Rinse the soap off after cleaning. If you’ve used the WD-40 Bike brand degreaser mentioned earlier, this is a great time to rinse that off, too. If you didn’t, wipe any excess water off the chain so it doesn’t rust. When you’re finished, pick up your bike a few inches off the ground and drop it a few times to help shake off the water.
You can also use a bottle of spray cleaner or degreaser (409, Simple Green, Citrasolve, or other citrus degreasers work great) and some rags following similar directions, but the shower method works better and cuts your cleaning time by half.
For a nice finishing touch, you can use furniture polish or some specially made bike products that protect the paint on your frame. It not only looks sweet, but it also keeps dirt from accumulating as quickly between cleanings.



Lubrication Equals Love 

There are a lot of moving parts on your bike, but nothing gets put through the ringer like your chain. You’re entirely dependent on it to make your bike move forward, so it’s working constantly with every push of the pedals. If you take a close look at the chain, you’ll notice it has plates on the sides, and little rollers in the middle with pins through them holding it all together. When you lubricate your chain, you’re trying to get oil into all the little parts inside of it where metal meets metal to help it move effortlessly.
The most common problems are:
>You don’t oil your chain enough (or at all).
>You put way too much oil on.
Both of these can cause your chain to wear out before its time—though not oiling your chain is the worst thing you can do. Your chain needs lubrication inside it to flex over all those gears smoothly. If it’s dry, it has to work harder to do its job—which creates resistance when you push the pedals. You’ll know when this happens, as it will start making a lot of noise that starts to sound like a gentle swishing with each pedal stroke and progresses to a loud, squeaky, creak. One easy trick to getting faster with less effort: Oil your chain every hundred miles—or more often if you get caught (or ride regularly) in the rain.

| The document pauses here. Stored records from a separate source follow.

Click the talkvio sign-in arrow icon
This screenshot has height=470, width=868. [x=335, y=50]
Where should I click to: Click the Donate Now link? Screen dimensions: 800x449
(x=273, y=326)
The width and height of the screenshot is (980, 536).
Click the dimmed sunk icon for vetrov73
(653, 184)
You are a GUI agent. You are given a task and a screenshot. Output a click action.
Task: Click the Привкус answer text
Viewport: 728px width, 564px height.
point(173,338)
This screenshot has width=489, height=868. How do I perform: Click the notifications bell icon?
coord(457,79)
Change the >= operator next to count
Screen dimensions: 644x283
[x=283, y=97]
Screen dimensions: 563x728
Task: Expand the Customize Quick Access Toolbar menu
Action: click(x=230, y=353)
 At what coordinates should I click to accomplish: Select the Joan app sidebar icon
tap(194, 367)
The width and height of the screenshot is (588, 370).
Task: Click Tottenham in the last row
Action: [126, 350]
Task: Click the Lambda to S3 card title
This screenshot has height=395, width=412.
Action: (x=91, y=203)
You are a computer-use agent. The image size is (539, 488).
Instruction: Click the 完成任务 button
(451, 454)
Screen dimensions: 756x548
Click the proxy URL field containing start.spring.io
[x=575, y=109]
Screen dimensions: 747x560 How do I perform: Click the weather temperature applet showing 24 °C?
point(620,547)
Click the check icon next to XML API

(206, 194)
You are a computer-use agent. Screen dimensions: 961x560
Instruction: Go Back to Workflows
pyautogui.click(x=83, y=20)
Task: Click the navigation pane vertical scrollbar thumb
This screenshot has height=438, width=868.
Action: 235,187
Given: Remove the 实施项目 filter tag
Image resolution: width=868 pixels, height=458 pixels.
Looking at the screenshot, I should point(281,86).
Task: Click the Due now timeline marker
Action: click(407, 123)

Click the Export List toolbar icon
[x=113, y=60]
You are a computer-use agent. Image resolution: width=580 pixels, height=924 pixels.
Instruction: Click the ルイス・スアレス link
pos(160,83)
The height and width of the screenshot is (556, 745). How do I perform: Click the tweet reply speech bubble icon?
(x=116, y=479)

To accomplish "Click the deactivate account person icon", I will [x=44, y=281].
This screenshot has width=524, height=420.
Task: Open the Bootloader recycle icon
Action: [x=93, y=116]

Too much oil on the chain is like grease on your stove—it collects dirt and makes a mess that’s difficult to clean up. Unfortunately, not only will it spatter a black, greasy film all over your frame and wheels (which, as you might guess, doesn’t help with stopping), the goopy, greasy dirt will work into those little spaces you’re trying to lubricate, wearing down your chain.
Luckily, oiling it is one of the simplest, easiest tasks to do—even for a complete novice. So every hundred miles, here’s what to do to keep your chain quiet and give it a nice, long life.
1. Flip your bike over. Your rear wheel will have to be off the ground to run the chain both backward and forward.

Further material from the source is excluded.